Exercise —
Repeat back the listing below, word for word and in full.

Material for the task —
—————

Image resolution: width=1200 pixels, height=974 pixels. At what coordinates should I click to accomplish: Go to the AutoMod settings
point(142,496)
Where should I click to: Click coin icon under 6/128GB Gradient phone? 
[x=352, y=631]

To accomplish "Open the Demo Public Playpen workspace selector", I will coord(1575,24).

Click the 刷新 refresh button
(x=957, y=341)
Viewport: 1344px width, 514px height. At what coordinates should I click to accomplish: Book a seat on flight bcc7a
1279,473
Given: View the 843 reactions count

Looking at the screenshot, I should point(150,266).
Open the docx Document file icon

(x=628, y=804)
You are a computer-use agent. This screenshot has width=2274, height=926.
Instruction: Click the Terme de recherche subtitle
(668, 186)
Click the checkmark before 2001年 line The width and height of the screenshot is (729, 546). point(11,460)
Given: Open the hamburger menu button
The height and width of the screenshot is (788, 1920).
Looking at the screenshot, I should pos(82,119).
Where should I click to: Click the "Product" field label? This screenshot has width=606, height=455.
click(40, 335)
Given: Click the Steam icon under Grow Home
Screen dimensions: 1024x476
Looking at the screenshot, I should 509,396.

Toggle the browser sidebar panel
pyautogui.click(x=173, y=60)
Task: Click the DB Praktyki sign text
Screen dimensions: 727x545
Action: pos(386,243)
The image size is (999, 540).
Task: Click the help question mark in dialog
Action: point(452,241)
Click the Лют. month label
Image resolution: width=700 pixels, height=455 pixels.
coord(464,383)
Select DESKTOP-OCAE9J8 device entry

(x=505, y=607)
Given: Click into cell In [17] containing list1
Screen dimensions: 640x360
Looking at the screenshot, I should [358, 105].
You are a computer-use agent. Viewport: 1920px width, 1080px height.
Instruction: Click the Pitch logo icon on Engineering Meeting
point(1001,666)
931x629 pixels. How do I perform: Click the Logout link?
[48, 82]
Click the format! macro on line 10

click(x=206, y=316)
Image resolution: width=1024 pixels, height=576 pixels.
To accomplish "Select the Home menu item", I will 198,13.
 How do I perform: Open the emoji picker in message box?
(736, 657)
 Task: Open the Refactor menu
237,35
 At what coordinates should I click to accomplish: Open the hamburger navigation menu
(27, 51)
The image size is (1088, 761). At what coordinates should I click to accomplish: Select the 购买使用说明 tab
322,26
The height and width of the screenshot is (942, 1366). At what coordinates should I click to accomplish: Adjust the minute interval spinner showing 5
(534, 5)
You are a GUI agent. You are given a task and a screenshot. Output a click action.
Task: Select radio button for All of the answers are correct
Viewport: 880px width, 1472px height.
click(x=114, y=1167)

—————

Exercise output —
Image resolution: width=1200 pixels, height=974 pixels. At what coordinates should I click to accomplish: Go to the AutoMod settings
point(142,496)
Where should I click to: Click coin icon under 6/128GB Gradient phone? 
[x=352, y=631]

To accomplish "Open the Demo Public Playpen workspace selector", I will coord(1575,24).

Click the 刷新 refresh button
(x=957, y=341)
Viewport: 1344px width, 514px height. At what coordinates should I click to accomplish: Book a seat on flight bcc7a
1279,473
Given: View the 843 reactions count

Looking at the screenshot, I should point(150,266).
Open the docx Document file icon

(x=628, y=804)
You are a computer-use agent. This screenshot has width=2274, height=926.
Instruction: Click the Terme de recherche subtitle
(668, 186)
Click the checkmark before 2001年 line The width and height of the screenshot is (729, 546). point(11,460)
Given: Open the hamburger menu button
The height and width of the screenshot is (788, 1920).
Looking at the screenshot, I should pos(82,119).
Where should I click to: Click the "Product" field label? This screenshot has width=606, height=455.
click(40, 335)
Given: Click the Steam icon under Grow Home
Screen dimensions: 1024x476
Looking at the screenshot, I should 509,396.

Toggle the browser sidebar panel
pyautogui.click(x=173, y=60)
Task: Click the DB Praktyki sign text
Screen dimensions: 727x545
Action: pos(386,243)
The image size is (999, 540).
Task: Click the help question mark in dialog
Action: point(452,241)
Click the Лют. month label
Image resolution: width=700 pixels, height=455 pixels.
coord(464,383)
Select DESKTOP-OCAE9J8 device entry

(x=505, y=607)
Given: Click into cell In [17] containing list1
Screen dimensions: 640x360
Looking at the screenshot, I should [358, 105].
You are a computer-use agent. Viewport: 1920px width, 1080px height.
Instruction: Click the Pitch logo icon on Engineering Meeting
point(1001,666)
931x629 pixels. How do I perform: Click the Logout link?
[48, 82]
Click the format! macro on line 10

click(x=206, y=316)
Image resolution: width=1024 pixels, height=576 pixels.
To accomplish "Select the Home menu item", I will 198,13.
 How do I perform: Open the emoji picker in message box?
(736, 657)
 Task: Open the Refactor menu
237,35
 At what coordinates should I click to accomplish: Open the hamburger navigation menu
(27, 51)
The image size is (1088, 761). At what coordinates should I click to accomplish: Select the 购买使用说明 tab
322,26
The height and width of the screenshot is (942, 1366). At what coordinates should I click to accomplish: Adjust the minute interval spinner showing 5
(534, 5)
You are a GUI agent. You are given a task and a screenshot. Output a click action.
Task: Select radio button for All of the answers are correct
Viewport: 880px width, 1472px height.
click(x=114, y=1167)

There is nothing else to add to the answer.